18. McAlister’s Deli

Founder Don Newcomb’s goal when he launched McAlister’s Deli in 1989 was to create a “gourmet deli with Southern charm.” The restaurants serve sandwiches, salads, stuffed baked potatoes, appetizers, desserts and kid’s meals.

Customers make their selections at the counter, receive their appetizers and drinks and then sit wherever they choose, while roving servers bring their food and drink refills. They have been franchising since 1994, about 25 years ago and they have their corporate head office at 5620 Glenridge Dr. Atlanta, GA 30342 and the current CEO of the company is Joe Guith.

McAlister’s Deli has relationships with third-party sources which offer financing to cover franchise fee, startup costs, equipment, inventory, accounts receivable, and payroll. The Parent Company is Focus Brands and they are seeking new franchise units throughout the United States of America.

Financial Requirements

  • Initial Investment – $762,000 – $2,028,500
  • Initial Franchise Fee – $35,000 – $35,000
  • Ongoing Royalty Fee – to 5%
  • Ad Royalty Fee – 0.75-1%
  • Veteran Incentives – $15,000 off franchise fee

19. Charleys Philly Steaks

Visits to his relatives near Philadelphia inspired Charley Shin’s entrepreneurial spirit, and he saw his future in cheesesteak sandwiches. In 1986, Shin opened his first Charley’s Grilled Subs at Ohio State University. The then-22-year-old’s restaurant became an instant hit with professors and students.

Since then, Shin has expanded to locations nationwide. In 1999, he was named Entrepreneur of the Year by Ernst & Young. They have been franchising since 1991, about 28 years ago and they have their corporate head office at 2500 Farmers Dr., #140 Columbus, OH 43235 and the current CEO is Charley Shin.

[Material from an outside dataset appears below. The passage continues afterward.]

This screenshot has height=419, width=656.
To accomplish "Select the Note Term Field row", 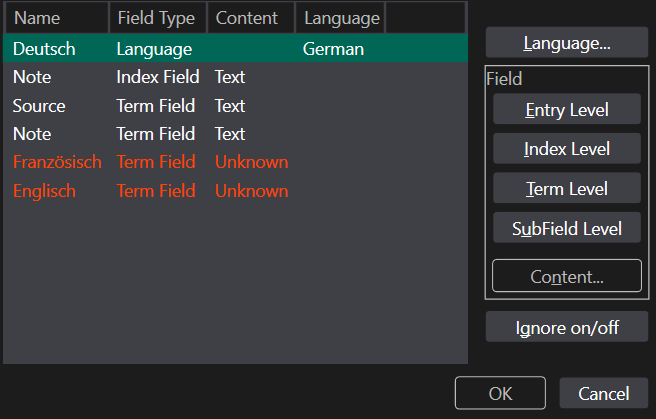I will (32, 134).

Charleys Philly Steaks has relationships with third-party sources which offer financing to cover startup costs, equipment, inventory, accounts receivable, and payroll. The Parent Company is Gosh Enterprises Inc. and they are seeking new franchise units worldwide.

Financial Requirements

  • Initial Investment – $252,081 – $580,538
  • Net-worth Requirement – $300,000
  • Liquid Cash Requirement – $100,000
  • Initial Franchise Fee – $24,500 – $24,500
  • Ongoing Royalty Fee – 6%
  • Ad Royalty Fee – 0.25%

20. Roy Rogers Restaurants

Roy Rogers Restaurants is a fast food restaurant that serves roast beef sandwiches, chicken, and burgers. Roy Rogers Restaurants was founded in 1968 and they have been franchising since 1980, about 39 years ago. They have their corporate head office at 4991 New Design Rd., #109 Frederick, MD 21703 and the current CEO of the company is James Plamondon.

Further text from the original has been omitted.